Vacuum Rabi Splitting and Quantum Fisher Information of a Non-Hermitian Qubit in a Single-Mode Cavity

Abstract: A natural extension of the non-Hermitian qubit is to place it in a single-mode cavity. This setup corresponds to the quantum Rabi model (QRM) with a purely imaginary bias on the qubit, exhibiting the parity-time ($\mathcal{P}\mathcal{T}$) symmetry. In this work, we first solve the $\mathcal{P} \mathcal{T}$ symmetric QRM using the Bogoliubov operator approach. We derive the transcendental function responsible for the exact solution, which can also be used to precisely identify exceptional points. The adiabatic approximation previously used can be easily formulated within this approach by considering transitions between the same manifolds in the space of Bogoliubov operators. By further considering transitions between the nearest-neighboring manifolds, we can analytically obtain more accurate eigen-solutions.
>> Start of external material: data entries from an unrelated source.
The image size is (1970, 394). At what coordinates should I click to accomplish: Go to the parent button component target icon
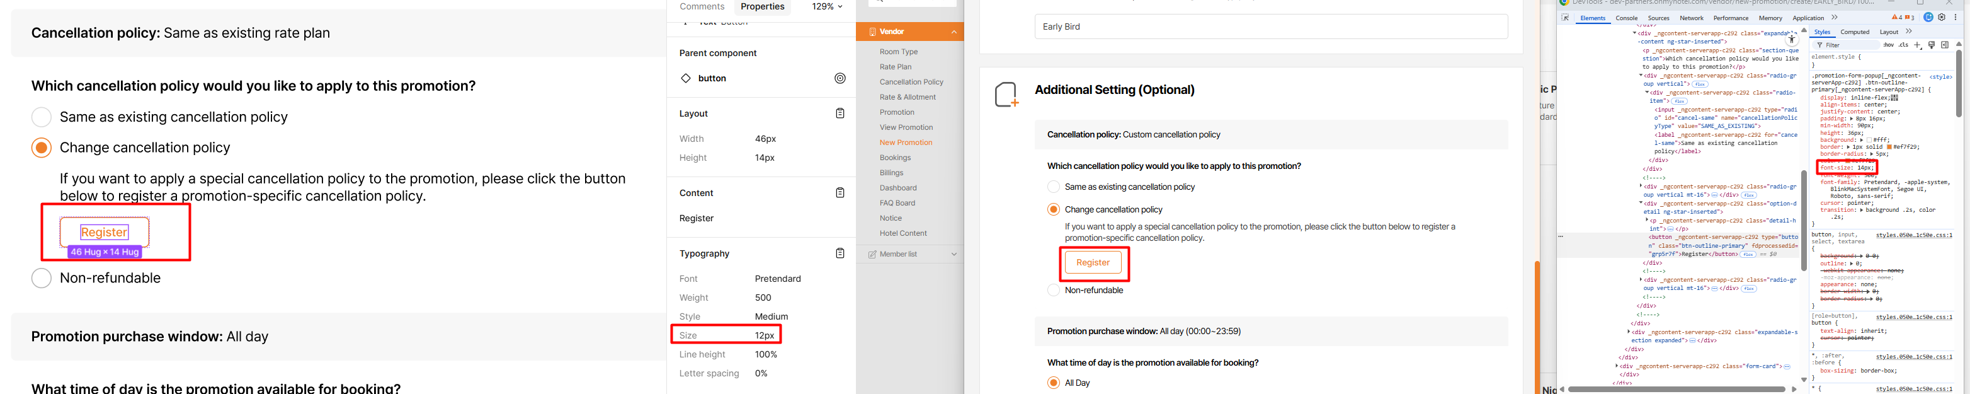(x=840, y=78)
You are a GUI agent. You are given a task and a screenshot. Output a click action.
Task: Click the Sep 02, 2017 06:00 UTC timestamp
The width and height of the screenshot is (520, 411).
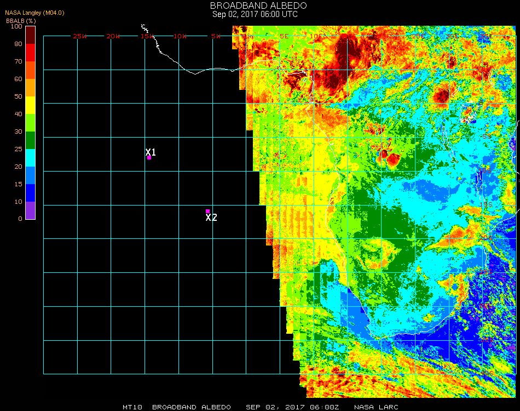point(255,14)
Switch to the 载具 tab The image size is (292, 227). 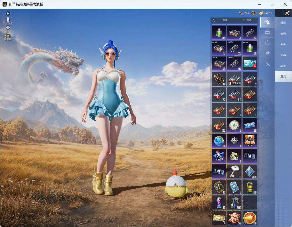[283, 55]
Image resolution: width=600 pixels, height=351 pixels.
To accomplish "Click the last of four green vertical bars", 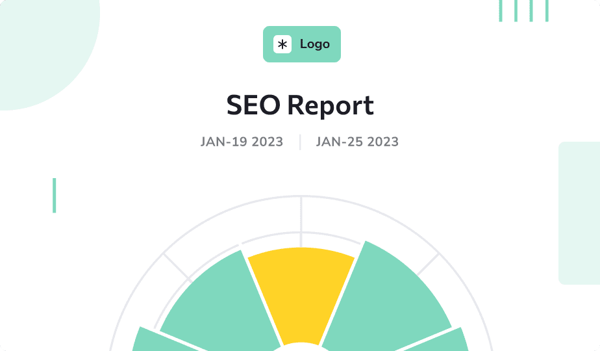I will (547, 11).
Moreover, these simple corrections can capture the main features of the dynamics, where the adiabatic approximation fails. Furthermore, the rich characteristics of the vacuum Rabi splitting in the emission spectrum is predicted. The width of the peaks increases with the coupling strength and the imaginary biases, reflecting the nature of open quantum systems. Additionally, we identify a quantum criticality-enhanced effect by calculating the quantum Fisher information. Near the exceptional points, the quantum Fisher information in the $\mathcal{P} \mathcal{T}$ symmetric QRM is significantly higher than that of the non-Hermitian qubit component. This may open a new avenue for enhancing quantum sensitivity in non-Hermitian systems by incorporating coupling with an additional degree of freedom, enabling more precise parameter estimation.